I'm now looking through the study window at yards of empty earth waiting to be colonised, jazzed up, beautified. No doubt it will happen in nature's own good time. Meanwhile, there are always pots of gaudy primulas to lift the spirits...              


I've read that when spring finally does arrive in all its glory, it will be short but intensely vibrant and stunningly colourful. We can but hope...

Wednesday, 10 October 2012

An Autumn Day On The Viking Way

Gardener at work.

We're completely redesigning and replanting our garden at the moment — a project that won't be finished until the spring. If such things are ever finished, as gardening is an ongoing labour. But a labour of love, I hope.

We couldn't have done this without Phil, a seventy-four year old local tree surgeon, landscape gardener and expert in all things horticultural. He's the same person who felled our rogue Corsican pine tree here. His knowledge, industry, meticulousness and wiry strength put me to shame. He's hacked away the jungle of our back garden, renovated the overgrown pond, returfed the lawn, constructed a raised bed for vegetables and put up a compost bin. Carmen and I have been busy too (he added guiltily) at the front and side of the house — digging, weeding, painting fences, planting bulbs.   

A naked pond crying out for some pond plants.

I thought it was high time the Solitary Walker took another solitary walk and escaped the domestic confines for a while. So, yesterday afternoon, I hiked another stretch of the Viking Way. I left the car at Fiskerton east of Lincoln, walked the seven miles to Bardney, then returned to the car by bus. It wasn't the prettiest stretch of the route, but I tried hard to find some magic in the black, ploughed earth and the flat, featureless landscape. Though it was difficult. Perhaps I was tired. Or perhaps it was my mood. Anyhow, no matter. Accept what is, what was, how you feel, how you felt. You can't force the magic. It will come again when you're least expecting it.

Drunken sign on the Viking Way.

Planting the crops: tractor with seed drill.

These fields and others close by were at one time the site of Fiskerton Airfield. It was from this airfield that Lancaster bomber crews of 576 Squadron attacked Hitler's 'Eagle's Nest' at Berchtesgaden in their last mission of World War II. 

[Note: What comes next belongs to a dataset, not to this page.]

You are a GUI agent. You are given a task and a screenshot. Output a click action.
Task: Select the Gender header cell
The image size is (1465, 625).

The hedgerows were stippled with hips and haws, the fruits of the wild rose and the hawthorn bush. These are rosehips.

The rich, black earth of Lincolnshire.

Bracket fungus in an elder tree with colourful lichen.

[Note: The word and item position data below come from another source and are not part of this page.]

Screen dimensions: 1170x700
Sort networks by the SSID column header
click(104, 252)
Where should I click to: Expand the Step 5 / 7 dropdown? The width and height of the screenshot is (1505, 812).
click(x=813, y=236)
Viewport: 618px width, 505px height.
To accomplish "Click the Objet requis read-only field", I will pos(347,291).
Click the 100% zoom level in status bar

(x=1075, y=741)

All that remains of Barlings Abbey, one of the former nine religious houses of the area.  In the twelfth century the region was marshy with low, isolated islands — ideal terrain for sheep farming, a major source of income for monastic communities. I skirted the abbey field and was watched the whole time by a bull, which fortunately stayed where it was. 

A pair of mute swans, their cygnet brood fledged and gone.

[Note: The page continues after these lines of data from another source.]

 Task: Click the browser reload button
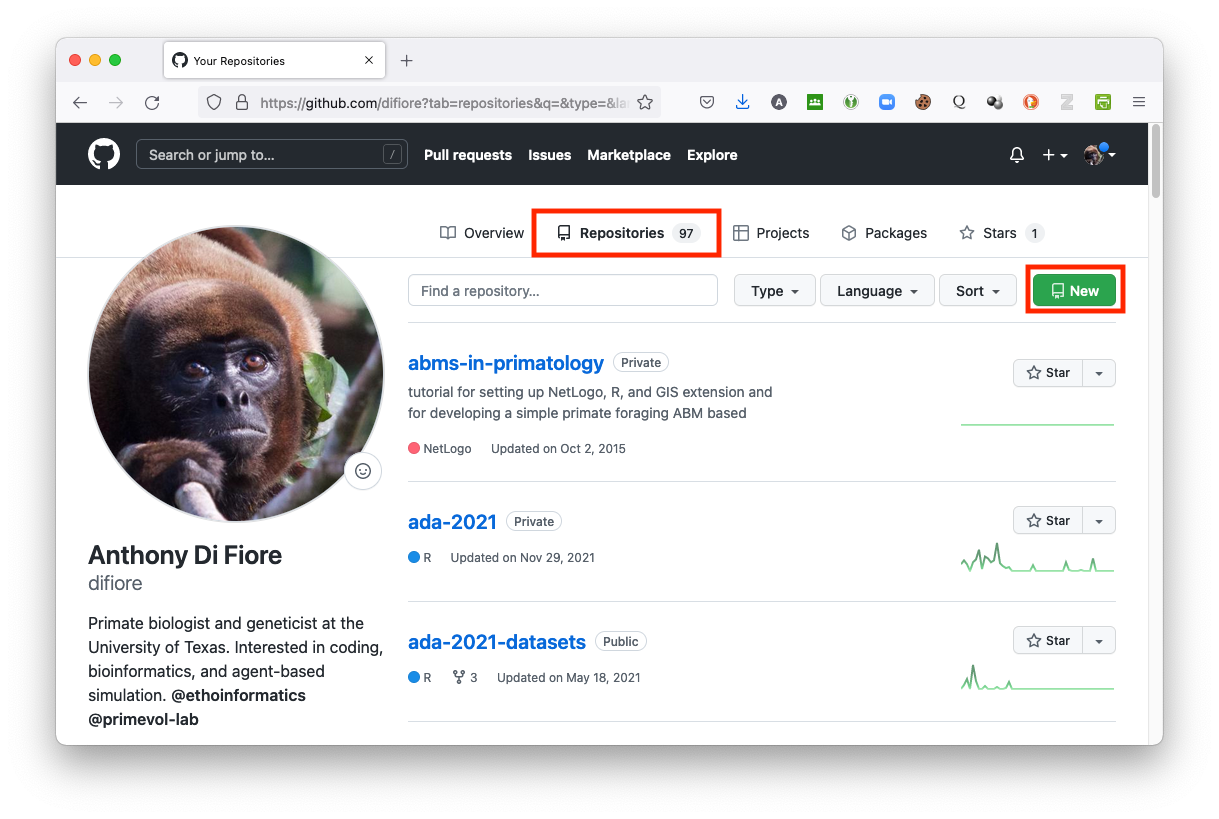point(152,102)
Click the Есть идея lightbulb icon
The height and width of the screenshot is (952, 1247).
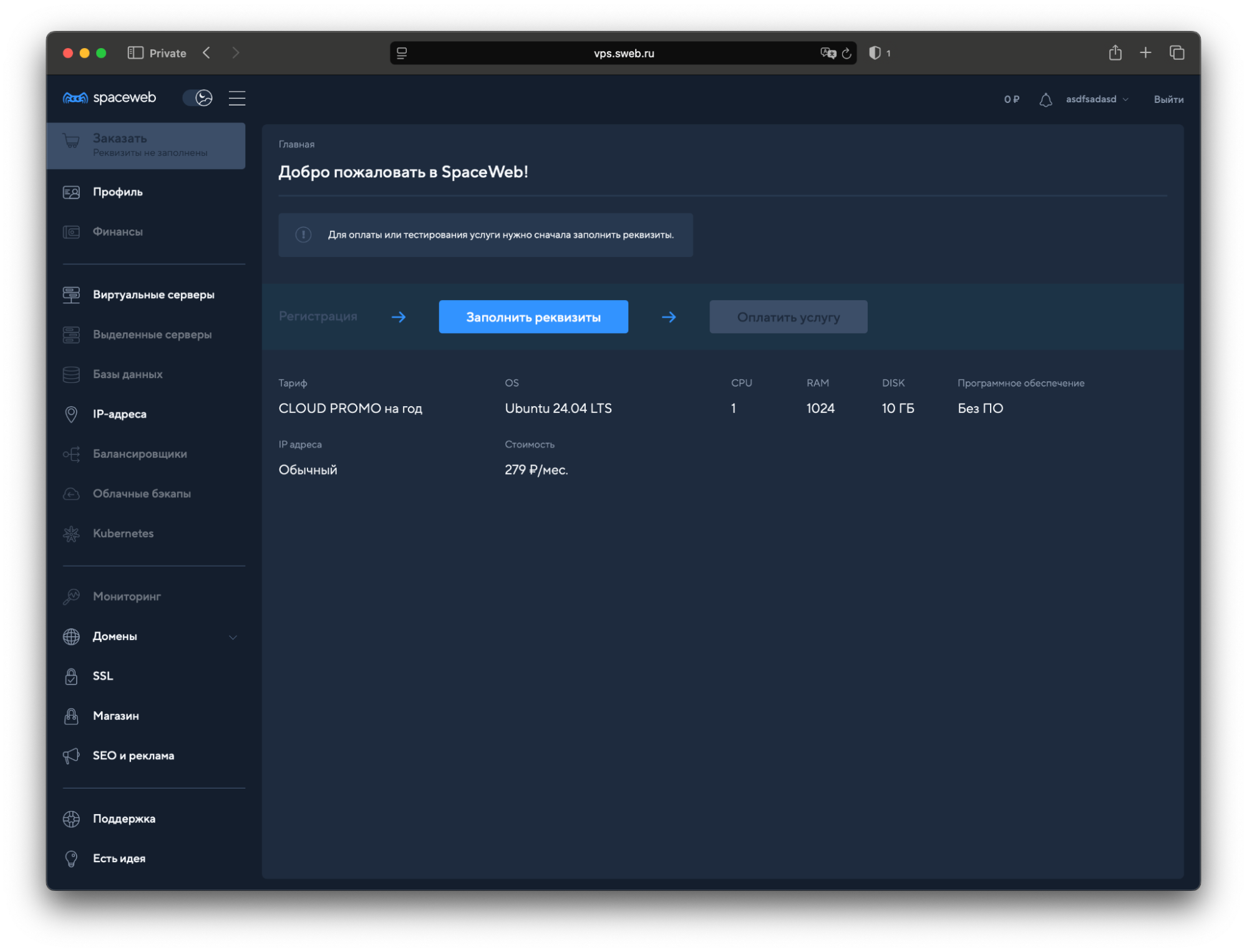(x=71, y=858)
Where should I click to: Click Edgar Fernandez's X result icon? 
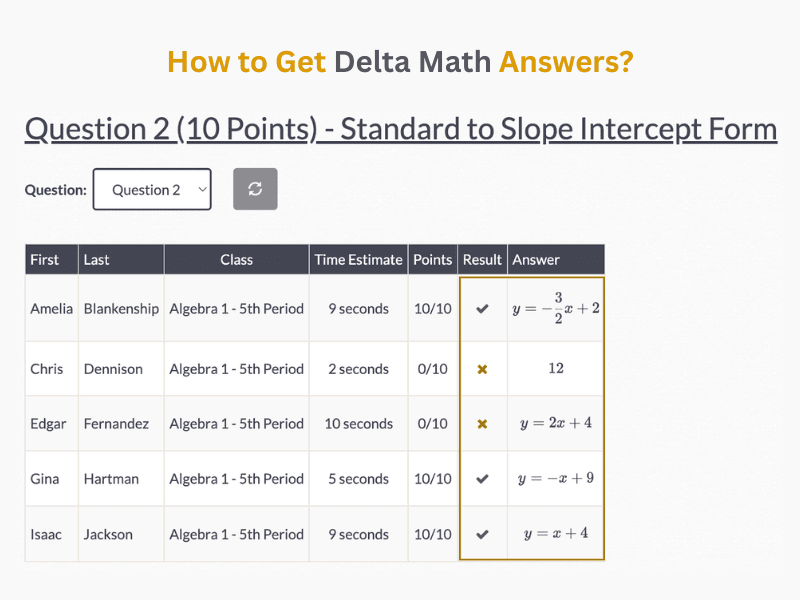point(482,424)
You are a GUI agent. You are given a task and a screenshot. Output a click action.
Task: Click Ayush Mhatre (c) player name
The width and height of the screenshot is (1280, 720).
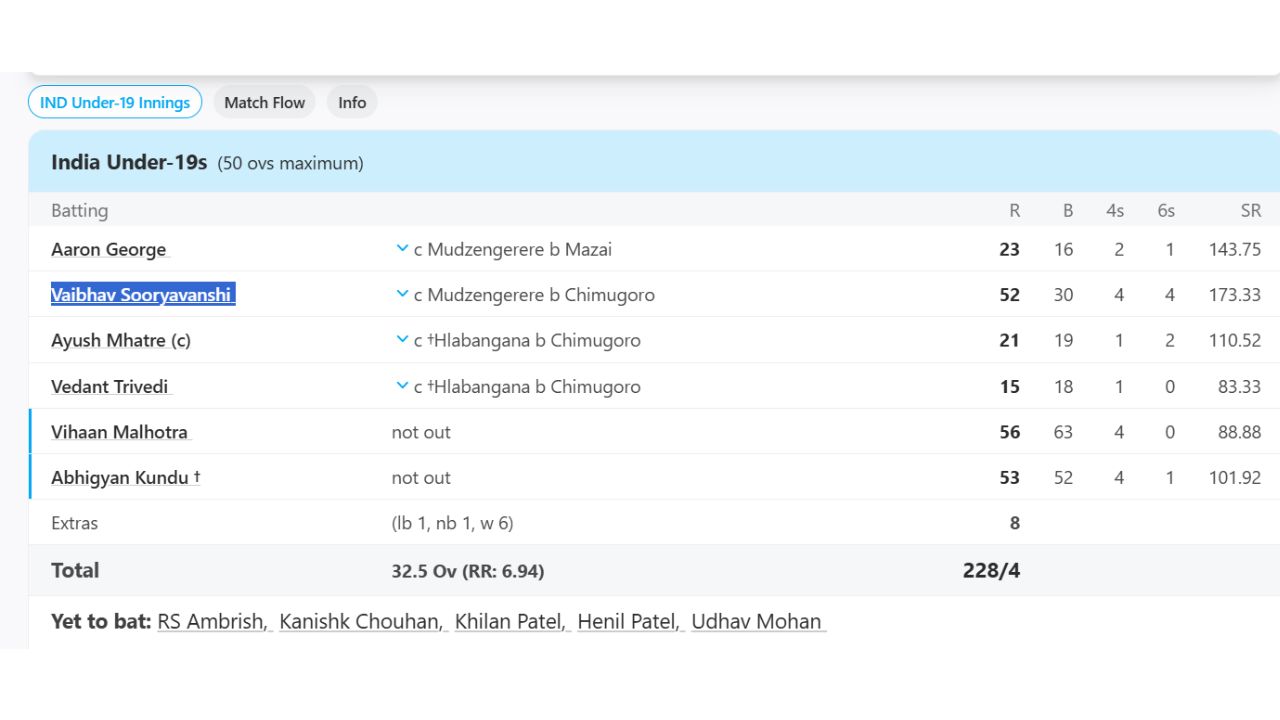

Arriving home in the late afternoon sunlight, I spotted this small tortoiseshell butterfly on the garden asters. 

Wednesday, 15 June 2011

Final Hug

The Corsican pine in our garden, planted short-sightedly by the people who lived here before us, was getting bigger every year. Already 40 ft tall, it could have reached 120. It's not really a garden tree - unless you have some kind of country estate. It's more of a shelter belt or forestry tree. It was leaching all the goodness out of the soil and sucking up tons of moisture (the soil's dry and sandy enough, anyhow, here on the Trent valley flood plain). The garden was getting darker and shadier, stifled by the ever spreading, ever thickening branches. We were becoming restricted in what we could plant. And the pond at its foot was permanently clogged with pine needles and cones. It was no good. It was the wrong tree in the wrong place. It had to go. So we sought permission from the County Council. We checked there were no birds' nests. Then we called in the Tree Man.

There was time for one last hug ...
    



... before the Tree Man ascended in full tree climbing gear, chainsaw dangling ...




This guy is in his seventies. Hope I'm as fit as him at his age ...



Nearly there ...


Topped!




The tree trunk rings showed it was twenty-five years old.